How is the AstraZeneca vaccine easier to manage?
It can be injected by a GP or a pharmacist into a person’s arm straight out of a fridge. The first AstraZeneca vaccines, about 21,000 doses, are expected to arrive into the country this weekend, with hundreds of thousands more expected in the following weeks. The AstraZeneca vaccines, once they arrive, are expected to be used on remaining frontline healthcare workers, who are younger, so more Pfizer and Moderna vaccines would be available to the over-70s.
Is the handling of the Moderna vaccine as complicated as the Pfizer vaccine?
No, but the State is getting fewer Moderna vaccines.
It can be stored frozen at temperatures of between -25 and -15 degrees until expiry and in a fridge for 30 days or at room temperature for 12 hours.
Once the vaccine vial has been punctured, it must be used within six hours. A single dose of the vaccine is 0.5ml. Any unused or partially unused vials must be discarded. Two doses of the vaccine, 28 days apart, gives a person 94 per cent protection from serious Covid-19 illness.
How are these technical requirements affecting the rollout?
The Government and State health officials decided this week that Pfizer and Moderna vaccines, rather than the more easily stored AstraZeneca jab, should be given to people aged over 70 where possible. As a result the rollout plan has had to be reworked because a large part of the Government’s original plan and timetable involved older people getting the AstraZeneca vaccine.

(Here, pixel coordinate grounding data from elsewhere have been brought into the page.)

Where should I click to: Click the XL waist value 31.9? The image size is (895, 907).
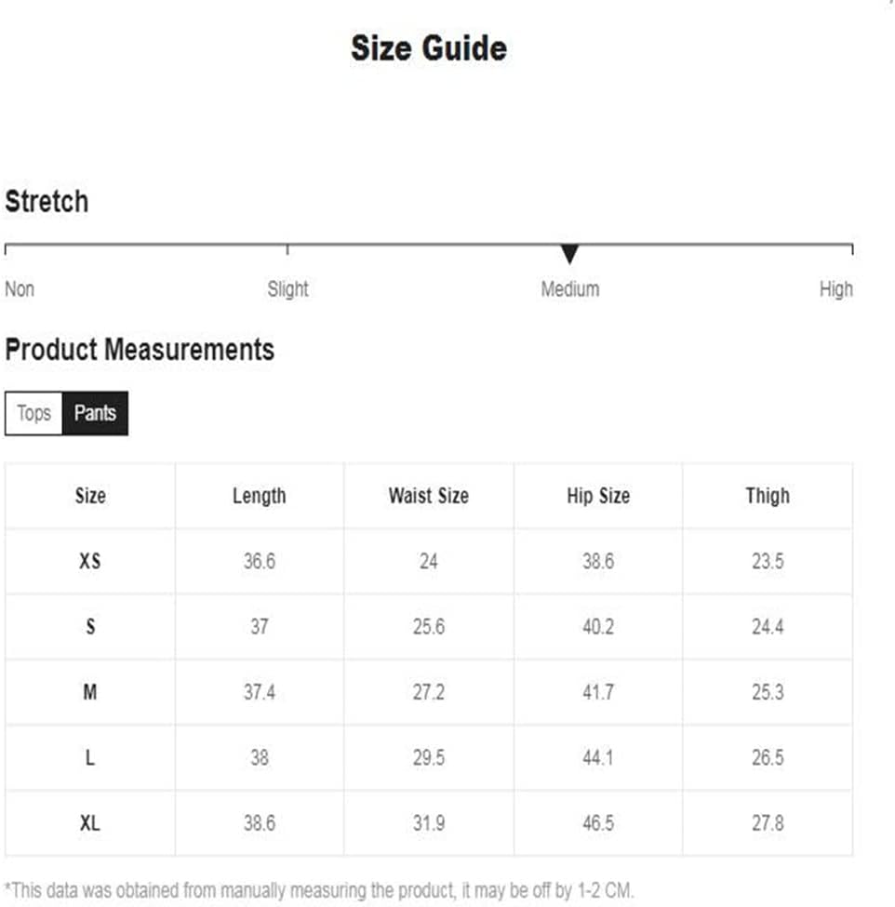tap(429, 822)
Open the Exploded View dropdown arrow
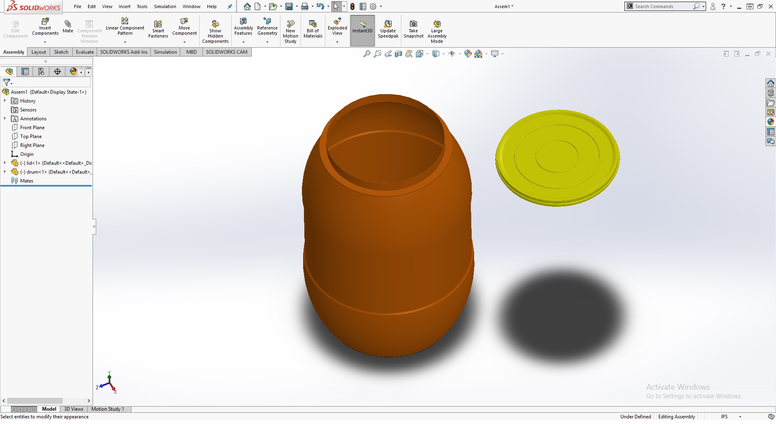The image size is (776, 424). click(337, 42)
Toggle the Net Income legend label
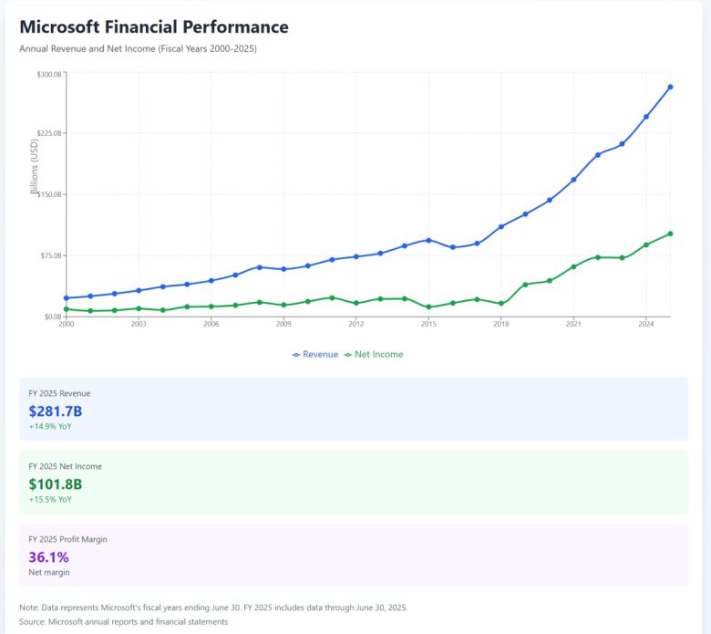 pos(378,354)
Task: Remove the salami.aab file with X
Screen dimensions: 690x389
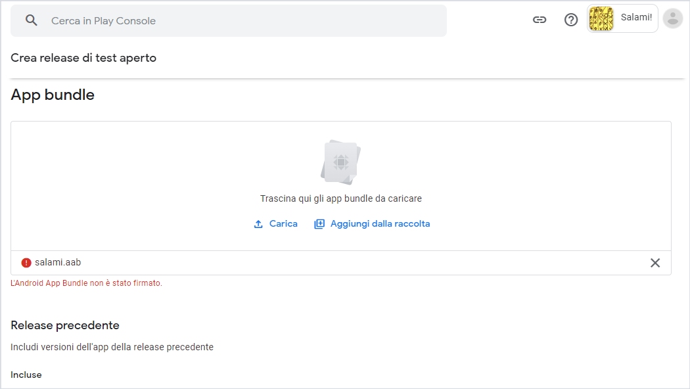Action: point(655,263)
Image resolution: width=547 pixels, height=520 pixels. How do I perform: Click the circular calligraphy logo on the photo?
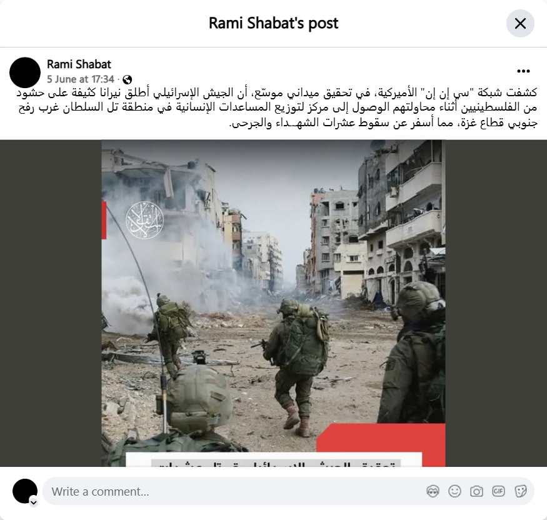145,221
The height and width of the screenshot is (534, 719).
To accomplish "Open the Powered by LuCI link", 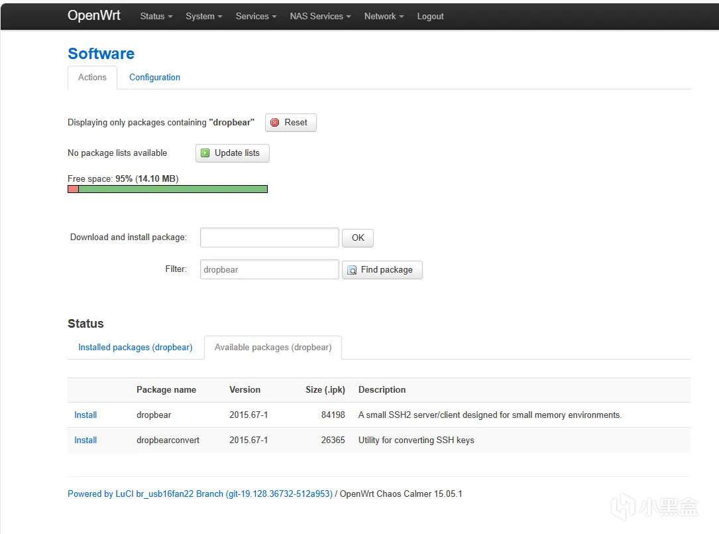I will point(199,494).
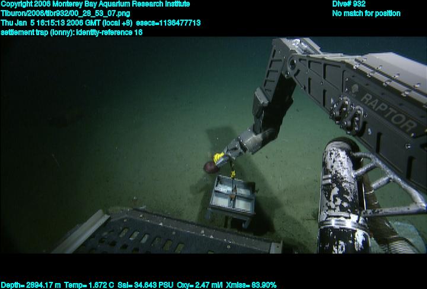The height and width of the screenshot is (289, 427).
Task: Click the Thu Jan 5 2006 timestamp
Action: point(66,23)
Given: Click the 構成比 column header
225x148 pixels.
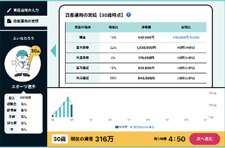Looking at the screenshot, I should (113, 27).
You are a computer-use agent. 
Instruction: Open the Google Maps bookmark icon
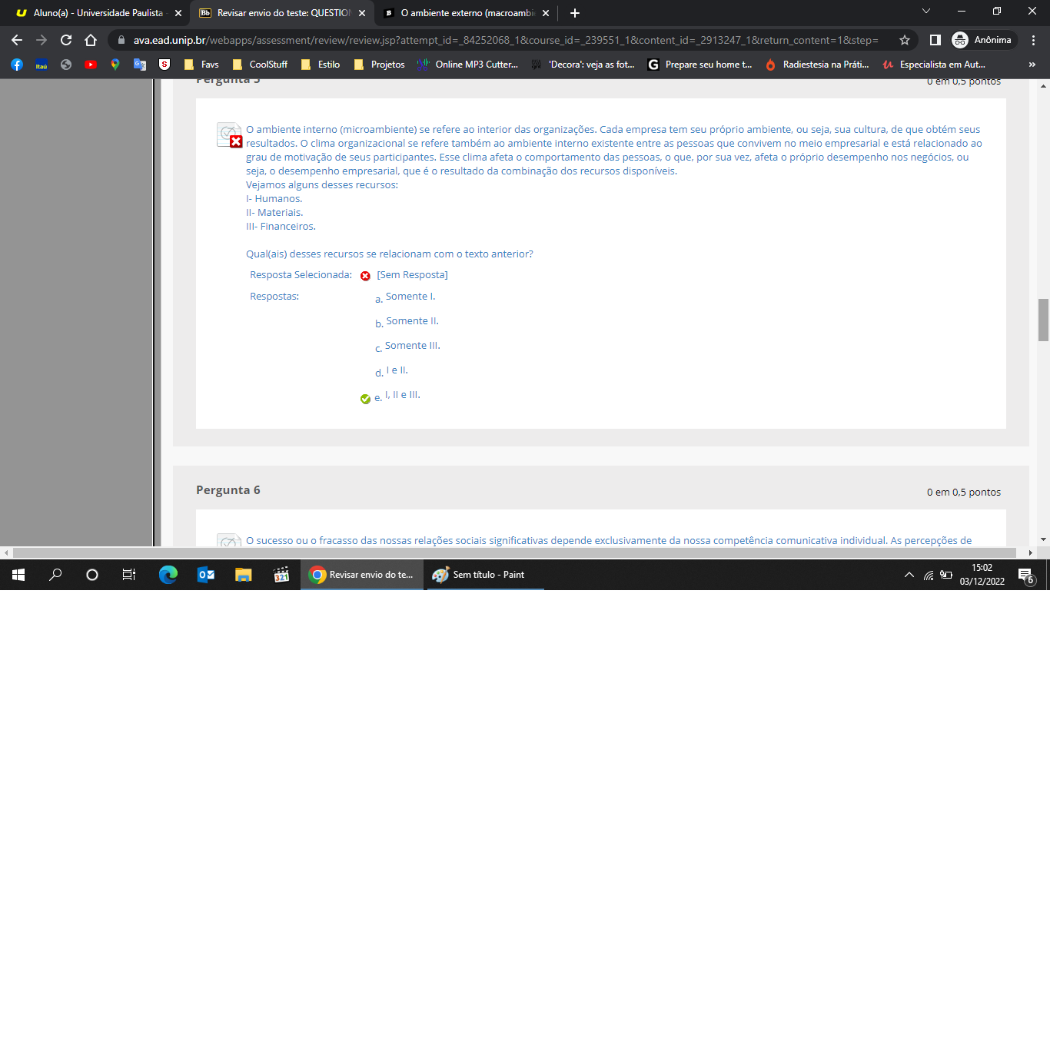[115, 65]
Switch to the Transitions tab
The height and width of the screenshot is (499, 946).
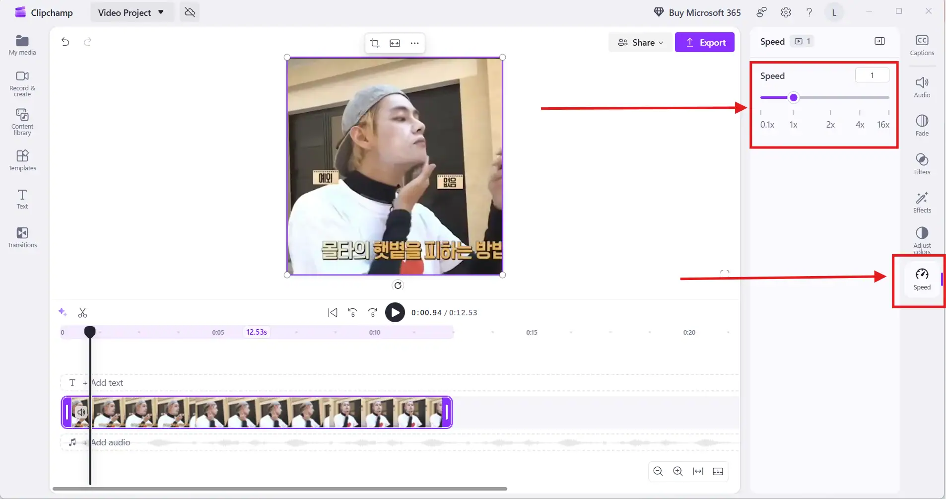pyautogui.click(x=22, y=237)
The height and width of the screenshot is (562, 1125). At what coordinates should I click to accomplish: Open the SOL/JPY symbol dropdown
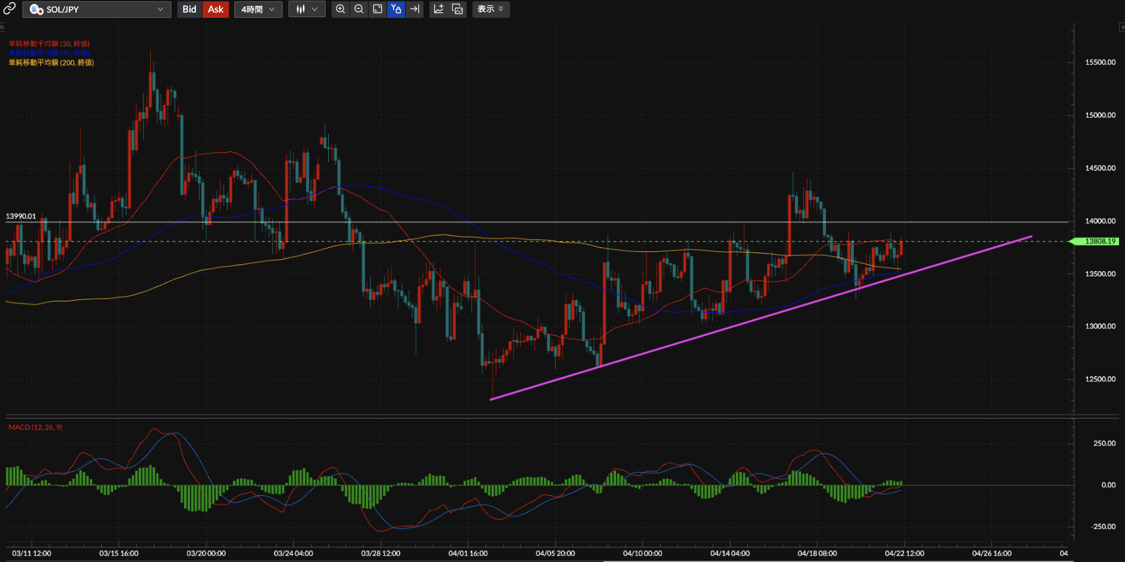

This now means GPs managing smaller numbers of people will have to go to larger practices because of the challenges of transporting the Pfizer and Moderna vaccines. People will also be vaccinated at primary care centres and dedicated centres from February 15th when the over-70s start getting their jabs.
The Government is considering ways of getting older people such as the over-85s to vaccination locations and whether transport needs to be provided.
Minister for Health Stephen Donnelly has said that he is confident that 70 per cent of GPs will be able to provide the Pfizer and Moderna vaccines to patients in their own surgeries.
What are the difficulties in vaccinating at smaller sites?
In Israel, which has the best vaccine rollout rate in the world, it was found that there were not enough people in the top priority groups to be vaccinated at some smaller localities because Pfizer’s initial specifications said that once the vials were removed from ultra-low-temperature freezers they had to be transported only in large trays containing 195 vials, or about 1,300 doses. Vaccinating at smaller sites would require repackaging vaccines in very low-temperature fridges for distribution in smaller numbers at more remote sites, which is what happened in Israel. In other words, the more people at a vaccination location, the easier it is to administer the Pfizer vaccines.
So how many vaccines are needed for this next group to be vaccinated?
There are about 480,000 people over the age of 70 who need to be vaccinated requiring 960,000 doses.
Supplies vary and the HSE has said that more doses could become available but under rough estimates the State expects 1.2 million vaccine doses by the end of March, including 800,000 Pfizer and Moderna jabs. That means there is expected to be a shortfall of at least 160,000 doses for the over-70s if the target completion date for that group at the end of March is to be met.
In other words, vaccinating the population’s next group, the over-70s, will take longer than expected. All this will make getting more people vaccinated more quickly all the more difficult.